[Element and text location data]
-- Start --

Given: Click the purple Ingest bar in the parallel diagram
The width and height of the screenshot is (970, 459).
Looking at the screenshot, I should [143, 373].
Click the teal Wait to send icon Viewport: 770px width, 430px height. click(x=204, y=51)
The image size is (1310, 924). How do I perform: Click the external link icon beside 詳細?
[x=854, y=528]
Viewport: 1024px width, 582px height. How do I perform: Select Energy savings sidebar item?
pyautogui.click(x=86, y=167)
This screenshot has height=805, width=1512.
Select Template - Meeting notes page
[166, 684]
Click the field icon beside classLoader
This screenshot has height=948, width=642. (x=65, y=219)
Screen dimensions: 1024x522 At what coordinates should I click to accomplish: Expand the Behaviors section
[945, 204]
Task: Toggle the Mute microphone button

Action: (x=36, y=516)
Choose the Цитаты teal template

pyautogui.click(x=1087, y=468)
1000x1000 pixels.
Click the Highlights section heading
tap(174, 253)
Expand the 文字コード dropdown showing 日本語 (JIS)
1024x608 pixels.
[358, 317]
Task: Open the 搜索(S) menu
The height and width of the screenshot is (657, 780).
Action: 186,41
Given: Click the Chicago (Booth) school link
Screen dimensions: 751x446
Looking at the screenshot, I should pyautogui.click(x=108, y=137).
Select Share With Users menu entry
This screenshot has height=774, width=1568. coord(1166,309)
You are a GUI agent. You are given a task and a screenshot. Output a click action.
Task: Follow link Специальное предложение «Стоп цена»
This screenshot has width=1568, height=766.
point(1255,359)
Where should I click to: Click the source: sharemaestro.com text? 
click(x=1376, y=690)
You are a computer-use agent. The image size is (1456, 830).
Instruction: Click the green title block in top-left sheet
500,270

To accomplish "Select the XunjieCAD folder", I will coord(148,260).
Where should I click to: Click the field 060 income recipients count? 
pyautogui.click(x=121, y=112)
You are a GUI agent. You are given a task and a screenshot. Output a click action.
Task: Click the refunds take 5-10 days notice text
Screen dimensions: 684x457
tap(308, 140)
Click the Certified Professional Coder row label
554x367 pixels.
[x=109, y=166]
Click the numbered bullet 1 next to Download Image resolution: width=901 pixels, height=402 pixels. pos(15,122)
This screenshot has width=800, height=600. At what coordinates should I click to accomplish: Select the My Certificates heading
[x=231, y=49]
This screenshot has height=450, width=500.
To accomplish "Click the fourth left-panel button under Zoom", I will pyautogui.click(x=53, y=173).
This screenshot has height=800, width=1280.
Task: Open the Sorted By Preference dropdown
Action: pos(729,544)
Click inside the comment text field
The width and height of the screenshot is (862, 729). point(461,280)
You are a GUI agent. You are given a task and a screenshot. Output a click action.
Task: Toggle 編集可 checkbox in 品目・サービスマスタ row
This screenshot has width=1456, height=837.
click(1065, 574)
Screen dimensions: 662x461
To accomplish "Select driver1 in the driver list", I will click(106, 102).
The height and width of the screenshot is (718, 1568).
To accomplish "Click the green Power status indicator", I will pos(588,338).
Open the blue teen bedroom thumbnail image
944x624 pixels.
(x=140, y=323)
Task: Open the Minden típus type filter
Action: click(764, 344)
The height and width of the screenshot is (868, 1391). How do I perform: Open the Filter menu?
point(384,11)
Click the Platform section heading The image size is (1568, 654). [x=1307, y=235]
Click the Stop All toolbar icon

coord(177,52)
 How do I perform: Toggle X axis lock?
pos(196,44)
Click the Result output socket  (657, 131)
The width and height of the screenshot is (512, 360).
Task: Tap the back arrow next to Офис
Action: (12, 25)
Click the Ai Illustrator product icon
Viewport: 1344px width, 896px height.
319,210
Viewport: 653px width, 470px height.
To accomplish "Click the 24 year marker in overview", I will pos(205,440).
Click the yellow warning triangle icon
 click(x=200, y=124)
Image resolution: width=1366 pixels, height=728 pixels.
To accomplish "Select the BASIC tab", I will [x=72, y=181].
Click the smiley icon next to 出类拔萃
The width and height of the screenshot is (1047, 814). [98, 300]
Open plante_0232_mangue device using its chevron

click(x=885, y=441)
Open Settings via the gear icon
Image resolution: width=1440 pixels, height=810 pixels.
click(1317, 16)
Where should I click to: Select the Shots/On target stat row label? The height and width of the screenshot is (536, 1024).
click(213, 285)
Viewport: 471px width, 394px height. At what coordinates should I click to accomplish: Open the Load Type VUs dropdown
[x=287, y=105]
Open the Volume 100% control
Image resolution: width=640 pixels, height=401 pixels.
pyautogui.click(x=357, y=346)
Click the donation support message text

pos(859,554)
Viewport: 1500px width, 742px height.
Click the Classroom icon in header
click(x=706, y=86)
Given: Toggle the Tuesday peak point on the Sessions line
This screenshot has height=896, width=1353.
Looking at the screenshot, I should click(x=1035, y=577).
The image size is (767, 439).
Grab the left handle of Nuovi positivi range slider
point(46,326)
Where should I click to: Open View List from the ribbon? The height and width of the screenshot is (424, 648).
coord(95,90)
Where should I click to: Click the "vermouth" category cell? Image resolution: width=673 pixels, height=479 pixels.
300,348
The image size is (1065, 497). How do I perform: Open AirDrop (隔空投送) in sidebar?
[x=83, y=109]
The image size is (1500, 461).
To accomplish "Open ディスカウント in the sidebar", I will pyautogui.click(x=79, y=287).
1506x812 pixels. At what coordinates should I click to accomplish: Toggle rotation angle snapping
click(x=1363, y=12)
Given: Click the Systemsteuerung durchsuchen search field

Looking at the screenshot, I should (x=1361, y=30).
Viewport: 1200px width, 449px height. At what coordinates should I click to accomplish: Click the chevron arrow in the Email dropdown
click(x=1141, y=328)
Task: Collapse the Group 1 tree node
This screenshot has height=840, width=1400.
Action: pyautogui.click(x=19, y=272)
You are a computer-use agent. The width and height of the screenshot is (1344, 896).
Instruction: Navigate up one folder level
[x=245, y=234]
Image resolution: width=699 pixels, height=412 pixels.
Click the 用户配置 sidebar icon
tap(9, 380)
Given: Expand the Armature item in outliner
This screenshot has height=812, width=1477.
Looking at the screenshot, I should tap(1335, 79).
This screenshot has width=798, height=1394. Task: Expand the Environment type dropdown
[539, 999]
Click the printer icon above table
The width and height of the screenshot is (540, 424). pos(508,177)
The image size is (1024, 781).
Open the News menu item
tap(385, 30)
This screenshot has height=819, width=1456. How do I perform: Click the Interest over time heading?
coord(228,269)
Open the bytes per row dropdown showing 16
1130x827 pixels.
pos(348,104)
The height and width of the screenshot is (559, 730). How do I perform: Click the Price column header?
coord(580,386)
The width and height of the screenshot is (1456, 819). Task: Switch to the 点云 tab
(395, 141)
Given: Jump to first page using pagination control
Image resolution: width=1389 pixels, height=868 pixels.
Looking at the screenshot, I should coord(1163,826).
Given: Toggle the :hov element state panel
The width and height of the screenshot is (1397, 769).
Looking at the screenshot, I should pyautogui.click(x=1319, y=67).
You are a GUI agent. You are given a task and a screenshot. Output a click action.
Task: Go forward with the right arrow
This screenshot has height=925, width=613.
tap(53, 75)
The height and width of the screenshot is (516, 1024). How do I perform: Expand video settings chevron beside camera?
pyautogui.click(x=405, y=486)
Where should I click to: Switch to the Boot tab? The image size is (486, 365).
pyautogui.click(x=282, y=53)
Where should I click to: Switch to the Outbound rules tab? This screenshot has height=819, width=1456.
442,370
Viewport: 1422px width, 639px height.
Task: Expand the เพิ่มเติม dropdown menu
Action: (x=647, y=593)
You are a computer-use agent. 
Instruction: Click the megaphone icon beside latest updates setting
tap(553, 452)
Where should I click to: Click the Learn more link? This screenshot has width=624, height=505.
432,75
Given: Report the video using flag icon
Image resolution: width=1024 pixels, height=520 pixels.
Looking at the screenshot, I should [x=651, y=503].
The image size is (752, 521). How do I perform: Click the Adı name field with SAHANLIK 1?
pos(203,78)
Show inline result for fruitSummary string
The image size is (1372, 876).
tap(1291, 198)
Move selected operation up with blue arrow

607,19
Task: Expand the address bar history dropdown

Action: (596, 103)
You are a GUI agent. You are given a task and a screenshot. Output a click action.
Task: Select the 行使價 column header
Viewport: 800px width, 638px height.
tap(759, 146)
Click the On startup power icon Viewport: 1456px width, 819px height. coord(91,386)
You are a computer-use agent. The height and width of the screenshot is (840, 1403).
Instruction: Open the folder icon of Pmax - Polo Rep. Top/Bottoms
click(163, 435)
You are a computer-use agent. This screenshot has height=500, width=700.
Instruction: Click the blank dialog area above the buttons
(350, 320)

-- End --

§ **Written problem**
Can you repeat the items above word for word, starting with the line containing "Select Share With Users menu entry" and going on through the line containing "pyautogui.click(x=121, y=112)"?

§ **Task answer**
Select Share With Users menu entry
This screenshot has height=774, width=1568. coord(1166,309)
You are a GUI agent. You are given a task and a screenshot. Output a click action.
Task: Follow link Специальное предложение «Стоп цена»
This screenshot has width=1568, height=766.
point(1255,359)
Where should I click to: Click the source: sharemaestro.com text? 
click(x=1376, y=690)
You are a computer-use agent. The image size is (1456, 830).
Instruction: Click the green title block in top-left sheet
500,270

To accomplish "Select the XunjieCAD folder", I will coord(148,260).
Where should I click to: Click the field 060 income recipients count? 
pyautogui.click(x=121, y=112)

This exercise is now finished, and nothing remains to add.